Today’s politicians could learn a thing or two from St. Patrick
So, I’m sipping a Guinness and thinking about today’s politics and St. Patrick’s Day.
Everyone knows that St. Patrick was the Irish saint who drove the snakes from Ireland. The problem is … none of that is true. It is purely fake news. He wasn’t Irish at all; he was Roman, Patricus. He was never officially canonized by Rome as a saint, although his local fans did elect him to sainthood by acclamation. And there were no snakes — it was a metaphor for his on-again, off-again relations with the Druids.
{mosads}In spite of that, over the past 1,600 years, St. Patrick has morphed into the Irish nationalism symbol he is today. But don’t head for New York with pitchforks and burn down St. Patrick’s Cathedral just yet, and please don’t stop the parades or close down the bars. St. Patrick deserves to be celebrated. In fact, he was a far greater hero and historical giant than his cartoon imagery today.
To begin with, we should all thank him for helping save Western civilization. During the period of the Viking and you-name-it invasions of Ireland, Britain and the Roman Empire, Patrick, along with Columba, set up a network of fortified monasteries to protect and reproduce all available Western literature going back beyond the Greeks. Without the two of them, most of that knowledge and history might have been lost forever.

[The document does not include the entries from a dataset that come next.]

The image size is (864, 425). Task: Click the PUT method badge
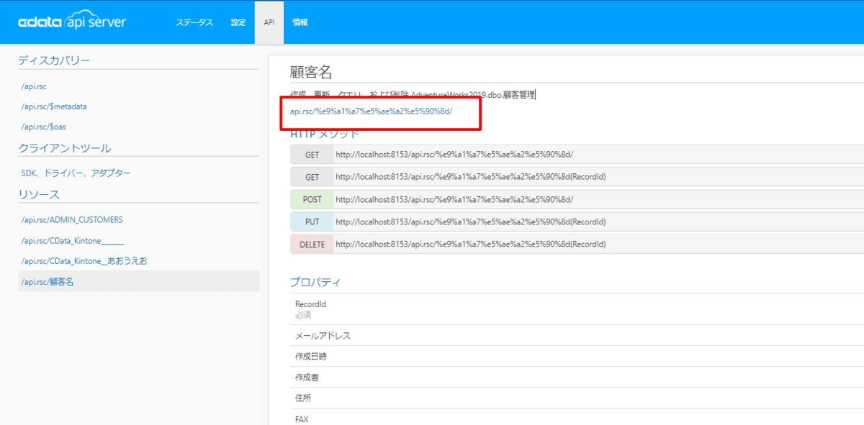tap(312, 222)
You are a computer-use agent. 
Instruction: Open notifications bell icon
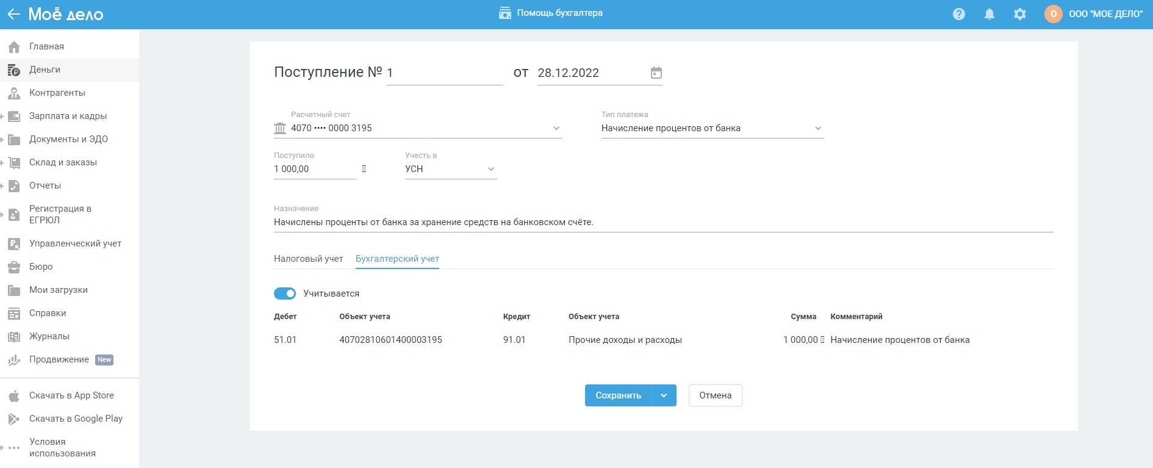[990, 14]
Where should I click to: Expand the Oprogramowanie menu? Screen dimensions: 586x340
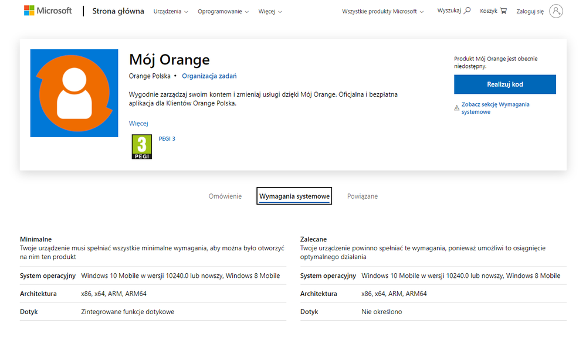[x=223, y=12]
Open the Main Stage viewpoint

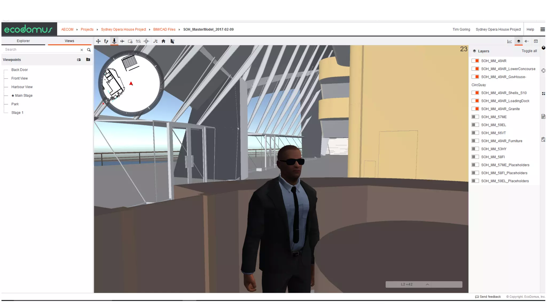[24, 95]
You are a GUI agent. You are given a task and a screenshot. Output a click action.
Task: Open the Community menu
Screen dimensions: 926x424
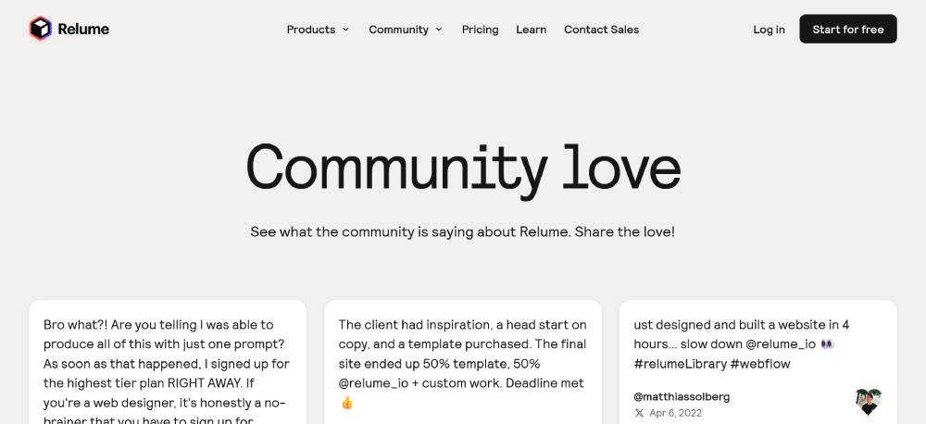click(406, 30)
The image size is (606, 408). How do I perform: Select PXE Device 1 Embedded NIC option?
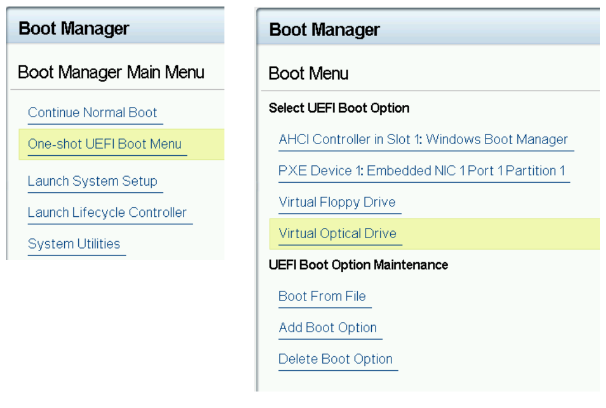(x=423, y=171)
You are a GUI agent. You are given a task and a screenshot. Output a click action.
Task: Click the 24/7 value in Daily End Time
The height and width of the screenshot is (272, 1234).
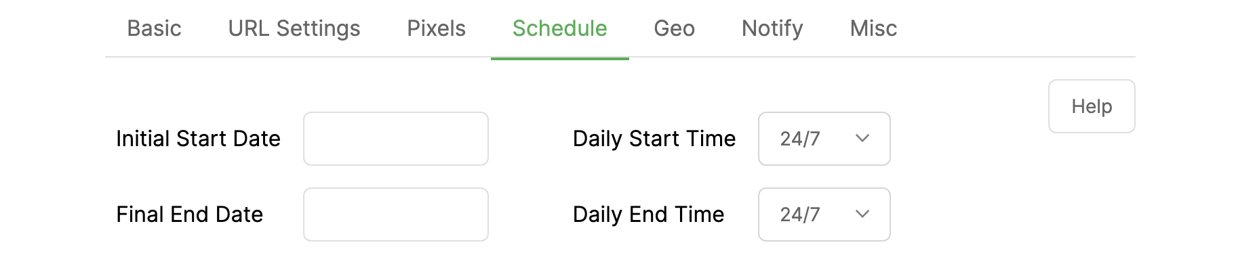pyautogui.click(x=800, y=214)
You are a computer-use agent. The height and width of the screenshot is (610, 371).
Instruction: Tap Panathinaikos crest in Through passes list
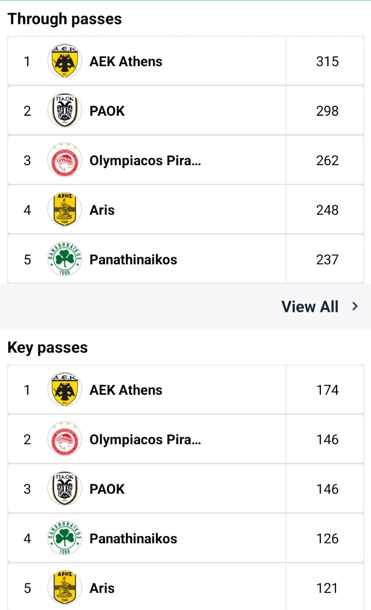pyautogui.click(x=65, y=259)
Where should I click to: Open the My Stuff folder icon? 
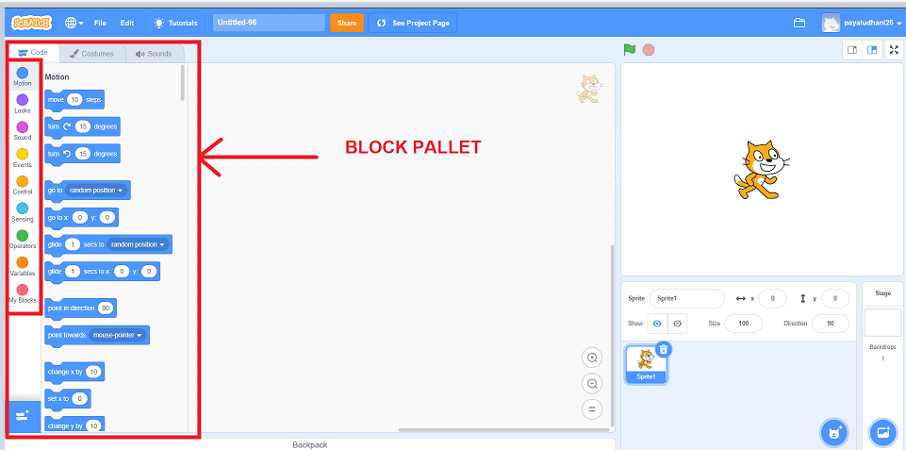click(x=799, y=23)
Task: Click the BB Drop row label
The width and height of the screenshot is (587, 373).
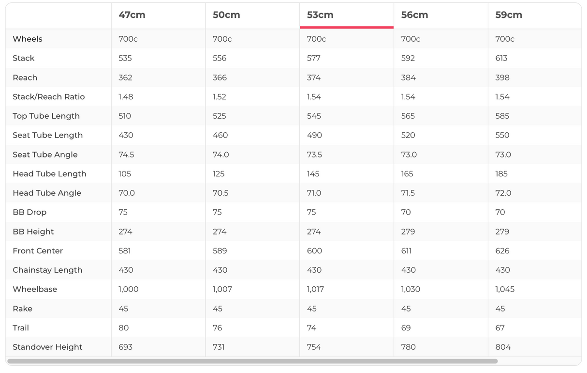Action: click(29, 212)
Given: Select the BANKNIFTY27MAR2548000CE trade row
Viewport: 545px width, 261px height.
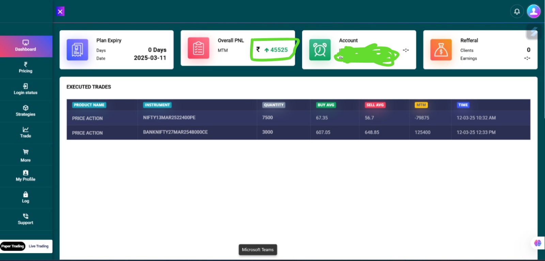Looking at the screenshot, I should [175, 132].
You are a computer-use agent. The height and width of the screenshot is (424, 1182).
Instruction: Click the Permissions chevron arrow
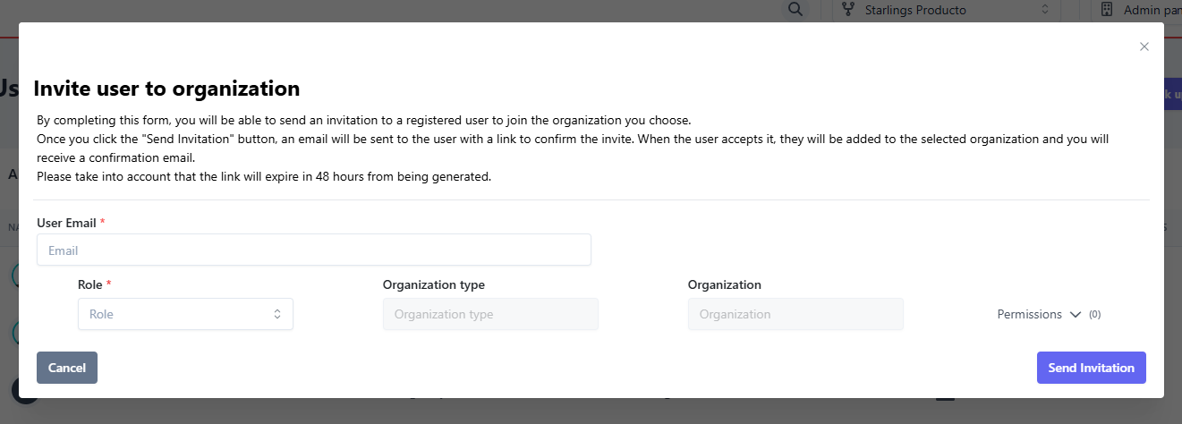click(1076, 315)
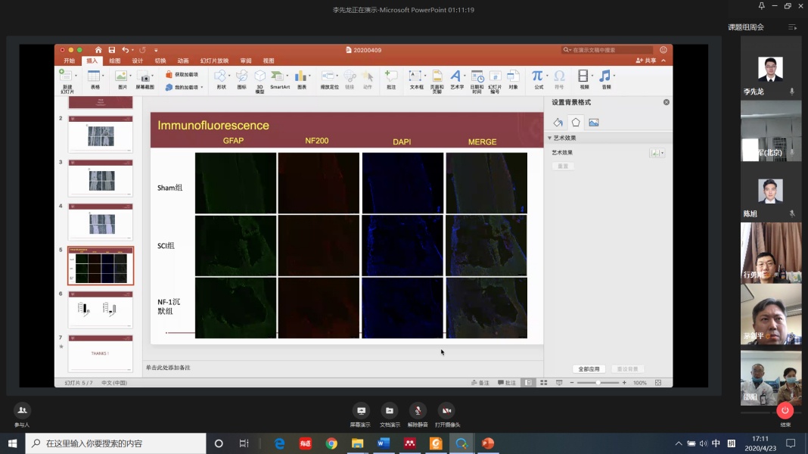Toggle the 备注 notes pane in status bar
808x454 pixels.
tap(480, 383)
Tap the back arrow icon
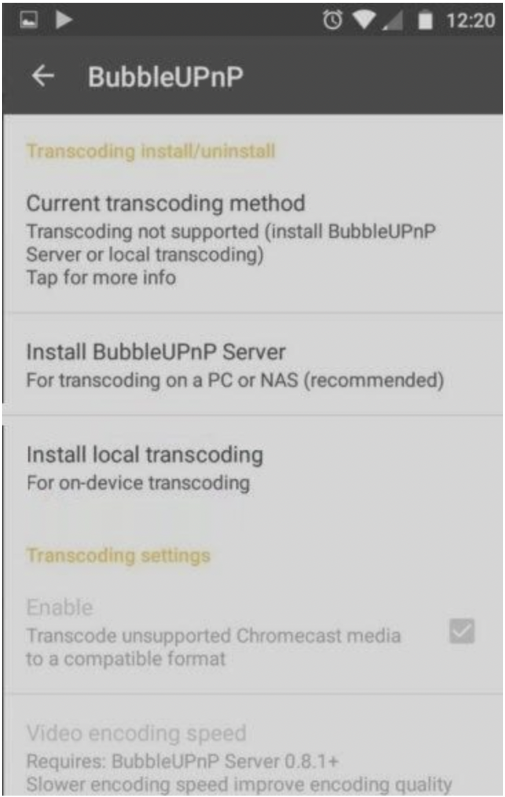 click(43, 76)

Next, he was a diversity and inclusiveness kind of guy. He was a pragmatic churchman, but avoided Church politics. To spread the word in Ireland, he brought in the pagans and integrated some of their ideas and rituals into his services and teachings. And, of course, living with the pagans, Patrick likely would have been a partier, so don’t close the bars. Given his time in history, he probably would have understood microbrews better than microaggressions — in his day, he only had time to deal with macroaggressions. And parades — he would have marched with advocates for social justice as a matter of human dignity and inclusion. He was a big tent guy.
And he was green! After all, he hung out in Ireland with the Druids, the great worshippers of nature. He certainly would have been an environmentalist today, although, as a pragmatist, he probably would have compromised a lot on the Green New Deal to get it done, framing it as the “Green Real Deal.”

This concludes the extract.